Whole-cell patch-clamp recordings [2]
Whole-cell patch-clamp recordings of excitatory postsynaptic currents (EPSCs) were obtained from CA1 pyramidal neurons using standard techniques. Infrared illumination coupled to digital image correction optics with a 63× water immersion objective was used to visualize cell bodies of CA1 pyramidal neurons in stratum pyramidale of hippocampal slices, allowing assessment of the health of the cells and recording from identified pyramidal neurons under visual guidance. Patch pipettes were pulled from standard-wall borosilicate glass with a P-97 Flaming/Brown Micropipette Puller, with tip resistances of 4–5 MΩ when filled with internal solution containing (in mmol/l): 125 Cs-methylsulfate, 8 NaCl, 5 Na-phosphocreatine, 5 MgCl2, 2 Na-ATP, 0.3 Na-GTP, either 0.5 EGTA or 5 BAPTA, 40 HEPES, and 5 QX314 (pH = 7.3, adjusted with CsOH, 285 mOsm). Access resistances were measured regularly during recording (typically less than 20 MΩ), especially before and after bath application of Rapastinel/RAP, and any cells that varied by more than 10% were excluded from further analysis. Synaptic EPSCs in CA1 pyramidal neurons were evoked by stimulation with a bipolar tungsten stimulating electrode placed in stratum radiatum (~100–300 µmol/l to the side of the recorded cell and 50–100 µmol/l from stratum pyramidale). Single stimulus (80 µs, 20–50 mA) evoked NMDAR-dependent EPSCs were amplified with a Multipatch 700B, filtered at 3 kHz and digitized at 10 kHz with an analog-to-digital board, and analyzed off-line with Clampfit.
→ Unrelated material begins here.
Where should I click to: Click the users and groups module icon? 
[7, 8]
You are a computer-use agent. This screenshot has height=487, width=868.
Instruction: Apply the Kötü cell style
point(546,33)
NMDAR currents were pharmacologically isolated by adding the following to the extracellular aCSF: 6-nitro-2,3-dioxo-1,2,3,4-tetrahydrobenzo[f]quinoxaline-7-sulfonamide (10 µmol/l) and bicuculline (20 µmol/l), to block 2-amino-3-(3-hydroxy-5-methyl-isoxazol-4-yl)propanoic acid and γ-aminobutyric acid receptors, respectively. For generation of current-voltage (I/V) relations, NMDAR currents were recorded at holding membrane potentials from −90 to 10 mV, at intervals of 10 mV.

Rapastinel was administered in 1 ml/kg 0.9% sterile saline vehicle. The dose of 3 mg/kg IV for rapastinel was chosen because it was the optimal antidepressant dose in Porsolt testing based on a previous dose-response (1–56 mg/kg IV) study (Burgdorf et al., 2013). [1]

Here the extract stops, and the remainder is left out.